Abstract
In this paper, we have proposed a novel framework to integrate multiple views of data using hypergraph based partitioning approach. Representing each view as separate graphs, we partitioned them into clusters using standard clustering technique. Each clustering solution is represented as a separate hypergraph in which a hyperedge encodes a cluster. Concatenating all these hyperedges result to an adjacency matrix (H) of a hypergraph with n vertices which is equal to the number of objects in each data, and E edges which is equal to total number of clusters in the representative clustering solutions. A similarity matrix (S) is compiled from the adjacency (H) by taking entry wise average. Each entry of S merely denotes the fraction of clustering in which two objects are members of the same group/cluster.
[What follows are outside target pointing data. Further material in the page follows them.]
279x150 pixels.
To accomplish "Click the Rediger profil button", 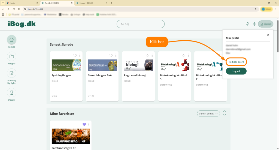I will tap(236, 62).
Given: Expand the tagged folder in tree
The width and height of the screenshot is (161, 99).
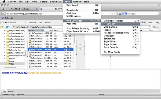Looking at the screenshot, I should point(4,58).
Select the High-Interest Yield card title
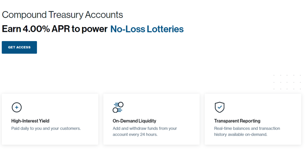This screenshot has width=306, height=152. pos(30,121)
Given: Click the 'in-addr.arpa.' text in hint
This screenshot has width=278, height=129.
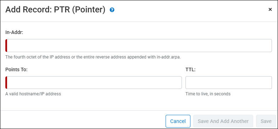Looking at the screenshot, I should 169,57.
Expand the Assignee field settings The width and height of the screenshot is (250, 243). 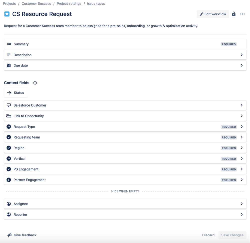point(242,204)
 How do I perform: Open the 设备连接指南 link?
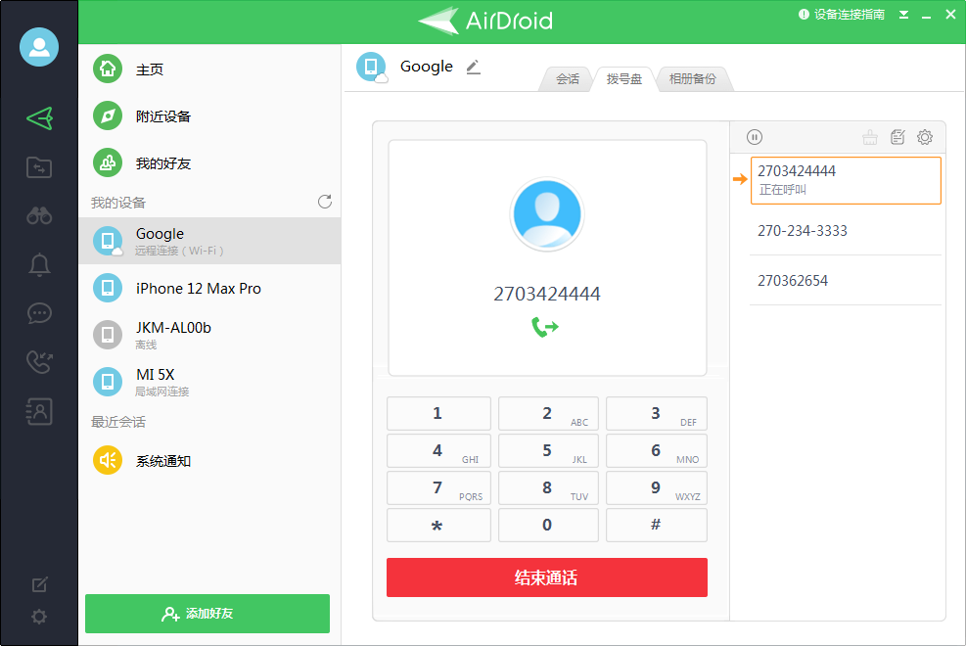[x=842, y=15]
Clustering the S matrix results in meta-clusters which essentially inherit the characteristics of all data views in the original data. We have performed a simulation study on three data views to validate the framework. For each view, we tune the parameter of data, and investigate whether the results conform the changes. We have also applied the proposed framework in a real life dataset to identify meta-clusters. Moreover, we have analyzed the resulting meta-clusters to validate our proposed method.
References
Cai, D., Shao, Z., He, X., Yan, X., Han, J.: Mining hidden community in heterogeneous social networks. In: Proceedings of the 3rd International Workshop on Link Discovery, LinkKDD 2005, NY, USA, pp. 58–65 (2005). doi:10.1145/1134271.1134280
Dasarathy, B.: Decision Fusion. IEEE CS Press, Los Alamitos (1994)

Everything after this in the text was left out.